Work instruction:
From the text below on using ECCO estimates in geodesy, reproduce word for word the stretch starting with "van Dam, T., X." and going on through "86, 1043–1057, doi:10.1007/s00190-012-0564-5.".

┌─ Text block

Using ECCO estimates for studies in geodesy
The ocean is a key factor in determining and understanding the geodetic properties of the Earth. For example, changes in the oceanic mass field can have important effects on crustal loading. Knowledge of the mean ocean surface circulation and dynamic topography can help determine the marine geoid and the gravity field. And variability in both ocean currents and bottom pressure can affect the Earth’s orientation in space.
The ECCO products make it possible to calculate geodetically relevant quantities such as the ocean angular momentum and center of mass, based on fields that are constrained to many data sets, most recently including GRACE-derived bottom pressure fields. Such time series, available at the Special Bureau for the Oceans/International Earth Rotation and Reference Systems Service (https://euler.jpl.nasa.gov/sbo/sbo_home.html), can be used to explore the role of the ocean in the excitation of Earth rotation changes.
The global coverage, continuity in time, and consistency with observations of the ECCO fields make them ideal for geodetic investigations of the role of the ocean on the Earth’s variable shape, rotation and gravity field.
Davis, J., and N. Vinogradova, 2017: Causes of accelerating sea level on the East Coast of North America. Geophys. Res. Lett., 44, doi:10.1002/2017GL072845.
Quinn, K. J., R. M. Ponte, P. Heimbach, I. Fukumori, and J.-M. Campin, 2019: Ocean angular momentum from a recent global state estimate, with assessment of uncertainties. Geophys. J. Int., 216(1), 584–597, doi:10.1093/gji/ggy452.
van Dam, T., X. Collilieux, J. Wuite, Z. Altamimi, and J. Ray, 2012: Nontidal ocean loading: amplitudes and potential effects in GPS height time series. J. Geod., 86, 1043–1057, doi:10.1007/s00190-012-0564-5.
Volkov, D. L., and V. Zlotnicki, 2012: Performance of GOCE and GRACE-derived mean dynamic topographies in resolving Antarctic Circumpolar Current fronts. Ocean Dyn., 62, 893–905, doi:10.1007/s10236-012-0541-9.
A New 20-year Ocean Climatology
A new 20-year ocean climatology is available for ocean circulation and climate studies based on the recent ECCO version 4 release 3 ocean state estimate. In comparison to conventional climatologies based on observations alone, the new ECCO climatology accounts for the very great inhomogeneity with which the ocean has been observed. The new climatology includes all conventional variables of a general circulation model over the entire water column and is consistent with the diversity of data available from the global observation system. All basic convservation rules for ocean circulation, including enthalpy and energy, are obeyed to machine precision in the model equations.

└─
┌─ Supplied data

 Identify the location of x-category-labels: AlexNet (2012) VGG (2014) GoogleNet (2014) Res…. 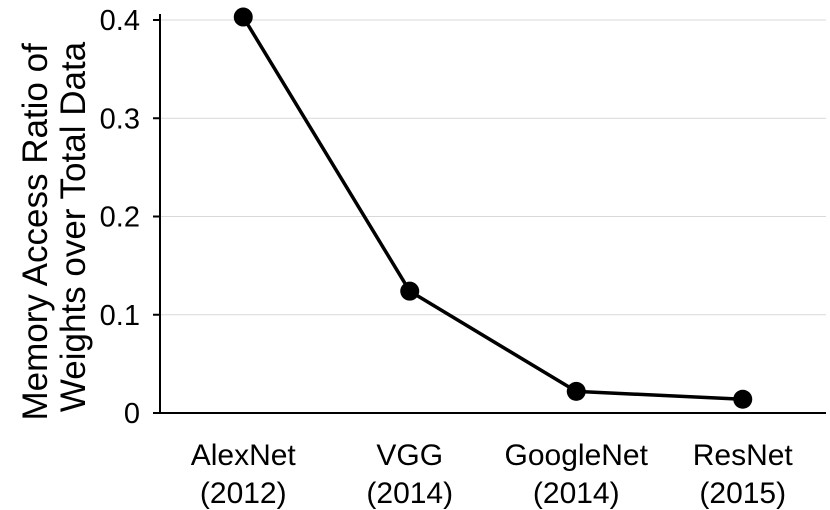
(492, 474).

└─

Expected answer:
van Dam, T., X. Collilieux, J. Wuite, Z. Altamimi, and J. Ray, 2012: Nontidal ocean loading: amplitudes and potential effects in GPS height time series. J. Geod., 86, 1043–1057, doi:10.1007/s00190-012-0564-5.